> _Passage to read_:

━━━━━━━━━━

Green Horizon Magazine

Indigenous People in the Eye of Climate Disruption

April 14th, 2018  |  Published in Beyond the U.S., Native Americans

By Romi Elnagar

“What we are fighting to protect is the survival of this generation and the continuation of the human race,” fifteen-year-old climate activist Xiuhtezcatl Roske- Martinez told the United Nations General Assembly on June 29.

“My father raised me in the Mexica [Aztec] tradition. I learned from [him] is that …every living thing is connected because we all draw life from the same earth and we all drink from the same waters. What I learned from my cultural heritage is that this life is a gift and it is our responsibility to respect and protect that which gives us life.

“I stand before you representing the indigenous peoples of this earth, and those that will inherit the effects of our climate crisis that we face today as a global community.

“We are facing a crisis that affects every living system on our planet. What a lot of people fail to see or simply ignore is that climate change isn’t an issue that is far-off in the future; it isn’t solely affecting the icecaps and the poles or the sea level rise in our oceans. It’s affecting us right here, right now and will only continue to get worse.

“We are approaching twenty-one years of United Nation climate talks and in the last twenty years of negotiations, almost no agreements have been made on a binding climate recovery plan. Our window of opportunity to take action is shrinking as the problem exponentially increases. We need you to take action at COP 21 [2015 Paris Climate Conference] before it’s too late.

“We need to reconnect with the earth and end this mindset that we have that we can take whatever we want without ever giving back or understanding the harm that we are doing to the planet. It’s this mindset of destruction, of greed, that is tearing apart our planet. We need to change the fundamental beliefs of our entire society.

“We have to remember that we are all indigenous to this Earth and that we are all connected.” – Xiuhtezcatl Roske-Martinez ‘s speech can be viewed at http://indiancountrytodaymedianetwork.com/2015/07/05/video-15-year-old-climate-warrior-address-un-calls-climate-change-human-rights-issue

UN DECLARATION ON THE RIGHTS OF INDIGENOUS PEOPLES
The following are two of some 15 paragraphs dealing with indigenous rights to their lands, environment and the conservation of “their vital medicinal plants, animals and minerals.”

━━━━━━━━━━

> _Check your understanding_:
1 - From the article on indigenous people and climate disruption, transcribe everything from "By Romi Elnagar" down to "a global community.".
2 - In the article on indigenous people and climate disruption, what tradition did Xiuhtezcatl Roske-Martinez's father raise the speaker in?

━━━━━━━━━━

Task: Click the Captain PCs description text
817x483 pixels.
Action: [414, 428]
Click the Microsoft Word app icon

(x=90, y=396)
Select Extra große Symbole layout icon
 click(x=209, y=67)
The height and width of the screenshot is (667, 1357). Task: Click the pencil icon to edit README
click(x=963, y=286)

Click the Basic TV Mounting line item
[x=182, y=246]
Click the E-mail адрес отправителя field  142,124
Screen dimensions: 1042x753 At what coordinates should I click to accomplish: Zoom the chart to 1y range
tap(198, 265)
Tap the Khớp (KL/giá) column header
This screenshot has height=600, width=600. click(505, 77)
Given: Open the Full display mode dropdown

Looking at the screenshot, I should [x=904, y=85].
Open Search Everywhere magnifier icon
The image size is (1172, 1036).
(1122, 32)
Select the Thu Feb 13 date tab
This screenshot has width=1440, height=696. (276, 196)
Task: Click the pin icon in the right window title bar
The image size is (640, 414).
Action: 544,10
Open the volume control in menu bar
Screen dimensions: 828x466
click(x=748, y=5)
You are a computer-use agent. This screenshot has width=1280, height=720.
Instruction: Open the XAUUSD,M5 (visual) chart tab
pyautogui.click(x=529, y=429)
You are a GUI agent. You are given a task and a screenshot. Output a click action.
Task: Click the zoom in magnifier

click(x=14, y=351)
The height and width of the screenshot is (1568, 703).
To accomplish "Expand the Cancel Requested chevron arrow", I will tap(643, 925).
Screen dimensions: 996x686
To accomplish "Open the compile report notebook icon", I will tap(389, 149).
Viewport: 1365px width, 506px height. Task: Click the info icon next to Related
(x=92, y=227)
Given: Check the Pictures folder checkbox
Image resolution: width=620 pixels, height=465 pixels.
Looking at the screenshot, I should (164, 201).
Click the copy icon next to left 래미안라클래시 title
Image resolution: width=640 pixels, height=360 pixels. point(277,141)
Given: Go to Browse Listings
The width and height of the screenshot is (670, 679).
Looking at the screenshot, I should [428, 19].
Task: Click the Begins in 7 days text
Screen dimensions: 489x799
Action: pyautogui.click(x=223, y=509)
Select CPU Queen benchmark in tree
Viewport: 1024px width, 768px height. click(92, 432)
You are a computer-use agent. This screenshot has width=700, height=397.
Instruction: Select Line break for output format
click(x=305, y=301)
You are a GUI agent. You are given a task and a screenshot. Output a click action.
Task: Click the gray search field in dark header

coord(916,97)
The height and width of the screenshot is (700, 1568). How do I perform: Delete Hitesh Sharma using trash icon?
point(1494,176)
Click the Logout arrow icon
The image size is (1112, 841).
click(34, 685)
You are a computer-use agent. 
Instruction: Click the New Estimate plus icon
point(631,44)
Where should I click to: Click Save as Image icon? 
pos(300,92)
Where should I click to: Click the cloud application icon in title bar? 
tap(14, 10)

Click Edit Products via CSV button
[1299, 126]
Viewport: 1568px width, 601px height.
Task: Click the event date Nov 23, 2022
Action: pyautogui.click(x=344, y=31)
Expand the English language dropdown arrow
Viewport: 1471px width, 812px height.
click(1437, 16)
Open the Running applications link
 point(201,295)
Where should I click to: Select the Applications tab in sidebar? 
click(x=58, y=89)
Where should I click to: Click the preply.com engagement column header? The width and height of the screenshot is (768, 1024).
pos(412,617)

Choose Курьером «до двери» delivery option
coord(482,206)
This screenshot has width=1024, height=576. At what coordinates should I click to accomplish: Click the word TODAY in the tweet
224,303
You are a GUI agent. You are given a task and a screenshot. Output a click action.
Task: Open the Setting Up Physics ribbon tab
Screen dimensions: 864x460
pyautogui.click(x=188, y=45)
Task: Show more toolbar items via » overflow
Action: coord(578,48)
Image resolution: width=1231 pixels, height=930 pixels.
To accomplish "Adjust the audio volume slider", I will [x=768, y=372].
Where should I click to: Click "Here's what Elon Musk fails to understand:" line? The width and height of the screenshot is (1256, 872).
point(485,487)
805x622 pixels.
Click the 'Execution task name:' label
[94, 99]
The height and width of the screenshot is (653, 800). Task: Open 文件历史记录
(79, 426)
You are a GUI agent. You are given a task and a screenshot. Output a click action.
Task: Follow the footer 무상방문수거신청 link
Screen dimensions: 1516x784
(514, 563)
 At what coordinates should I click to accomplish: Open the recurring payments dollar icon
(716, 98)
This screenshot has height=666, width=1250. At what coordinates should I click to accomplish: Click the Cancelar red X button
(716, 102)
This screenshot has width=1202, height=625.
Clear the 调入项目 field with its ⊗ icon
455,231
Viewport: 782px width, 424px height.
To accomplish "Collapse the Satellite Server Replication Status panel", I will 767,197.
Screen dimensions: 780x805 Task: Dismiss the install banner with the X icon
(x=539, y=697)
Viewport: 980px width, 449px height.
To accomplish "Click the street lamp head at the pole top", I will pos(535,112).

━━━━━━━━━━

> _Exercise solutions_:
1 -
By Romi Elnagar

“What we are fighting to protect is the survival of this generation and the continuation of the human race,” fifteen-year-old climate activist Xiuhtezcatl Roske- Martinez told the United Nations General Assembly on June 29.

“My father raised me in the Mexica [Aztec] tradition. I learned from [him] is that …every living thing is connected because we all draw life from the same earth and we all drink from the same waters. What I learned from my cultural heritage is that this life is a gift and it is our responsibility to respect and protect that which gives us life.

“I stand before you representing the indigenous peoples of this earth, and those that will inherit the effects of our climate crisis that we face today as a global community.

2 - The Mexica (Aztec) tradition.